II. Exceptions to the Waiver of Immunity
¶ 10 However, this is not the end of our inquiry under the Act. Although immunity has been initially waived for these categories of conduct, the Act expressly exempts a subset of conduct from the waiver of immunity. See id. § 63G–7–301(5). Of importance for our purposes is the Act's provision that “[i]mmunity from suit of each governmental entity is not waived under Subsections (3) and (4) if the injury arises out of, in connection with, or results from: ․ (k) any natural condition on publically owned or controlled lands.” See id. § 63G–7–301(5)(k).
¶ 11 As an initial matter, Glaittli contends that the natural condition exception is inapplicable for an injury caused as a result of a defective public improvement because once manmade structures are built on natural land or water, they become “public improvements,” and are no longer “natural conditions.” However, such a reading would misconstrue the plain language of the exception, which clearly indicates that it applies to both subsections (3) and (4). See Utah Code Ann. § 63G–7–301(5)(k) (LexisNexis 2011). Indeed, because subsection (3) waives immunity for injuries caused only by manmade structures, yet is expressly included as limited by the natural condition exception contained in subsection (5), Glaittli's reading would be directly contrary to the plain language of the Act. See id. § 63G–7–301(3)(a)(i) (waiving immunity for injuries caused by defective or dangerous conditions of a “highway, road, street, alley, crosswalk, sidewalk, culvert, tunnel, bridge, viaduct, or other structure located on them”); § 63G–7–301(3)(a)(ii) (waiving immunity for any defective or dangerous condition of a “public building, structure, dam, reservoir, or other public improvement”). Thus, irrespective of whether immunity may have been initially waived under the negligence provision of the Act, see id. § 63G–7–301(4), or the public improvement provision of the Act, see id. § 63G–7–301(3)(a)(ii), the State continues to enjoy immunity if Glaittli's injuries arose out of, occurred in connection with, or resulted from a natural condition. We undertake that analysis now.

### [Recorded data]
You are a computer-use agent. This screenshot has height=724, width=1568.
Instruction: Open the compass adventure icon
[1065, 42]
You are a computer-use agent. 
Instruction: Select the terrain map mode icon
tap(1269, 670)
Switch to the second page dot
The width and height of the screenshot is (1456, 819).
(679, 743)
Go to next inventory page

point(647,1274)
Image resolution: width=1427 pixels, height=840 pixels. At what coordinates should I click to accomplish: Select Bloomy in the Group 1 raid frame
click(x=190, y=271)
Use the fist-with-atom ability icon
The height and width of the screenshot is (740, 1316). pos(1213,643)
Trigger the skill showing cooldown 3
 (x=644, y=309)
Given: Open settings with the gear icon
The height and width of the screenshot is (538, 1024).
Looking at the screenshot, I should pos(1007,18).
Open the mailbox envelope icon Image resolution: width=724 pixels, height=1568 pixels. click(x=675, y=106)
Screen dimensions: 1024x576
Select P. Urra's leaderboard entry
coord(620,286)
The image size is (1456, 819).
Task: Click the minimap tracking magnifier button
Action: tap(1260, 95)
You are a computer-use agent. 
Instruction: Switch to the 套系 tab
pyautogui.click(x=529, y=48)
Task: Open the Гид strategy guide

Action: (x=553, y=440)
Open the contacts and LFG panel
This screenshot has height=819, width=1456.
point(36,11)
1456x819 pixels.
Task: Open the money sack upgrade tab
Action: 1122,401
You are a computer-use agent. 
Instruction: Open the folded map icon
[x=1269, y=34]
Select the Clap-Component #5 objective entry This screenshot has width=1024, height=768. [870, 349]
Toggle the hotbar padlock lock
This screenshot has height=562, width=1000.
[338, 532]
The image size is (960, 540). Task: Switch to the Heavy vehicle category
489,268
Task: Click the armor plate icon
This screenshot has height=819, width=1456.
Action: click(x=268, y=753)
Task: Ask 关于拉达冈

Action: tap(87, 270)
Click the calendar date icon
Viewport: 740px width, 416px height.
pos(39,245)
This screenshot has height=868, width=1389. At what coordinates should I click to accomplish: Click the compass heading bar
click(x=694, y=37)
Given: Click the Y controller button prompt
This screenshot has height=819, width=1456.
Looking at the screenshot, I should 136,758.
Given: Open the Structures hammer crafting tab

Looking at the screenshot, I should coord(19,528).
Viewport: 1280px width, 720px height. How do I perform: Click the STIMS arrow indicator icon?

### [Aim of the task]
Retype the passage on governmental immunity word for word, from "II. Exceptions to" to "id. § 63G–7–301(5)(k).", inclusive.

### [Result of the task]
II. Exceptions to the Waiver of Immunity
¶ 10 However, this is not the end of our inquiry under the Act. Although immunity has been initially waived for these categories of conduct, the Act expressly exempts a subset of conduct from the waiver of immunity. See id. § 63G–7–301(5). Of importance for our purposes is the Act's provision that “[i]mmunity from suit of each governmental entity is not waived under Subsections (3) and (4) if the injury arises out of, in connection with, or results from: ․ (k) any natural condition on publically owned or controlled lands.” See id. § 63G–7–301(5)(k).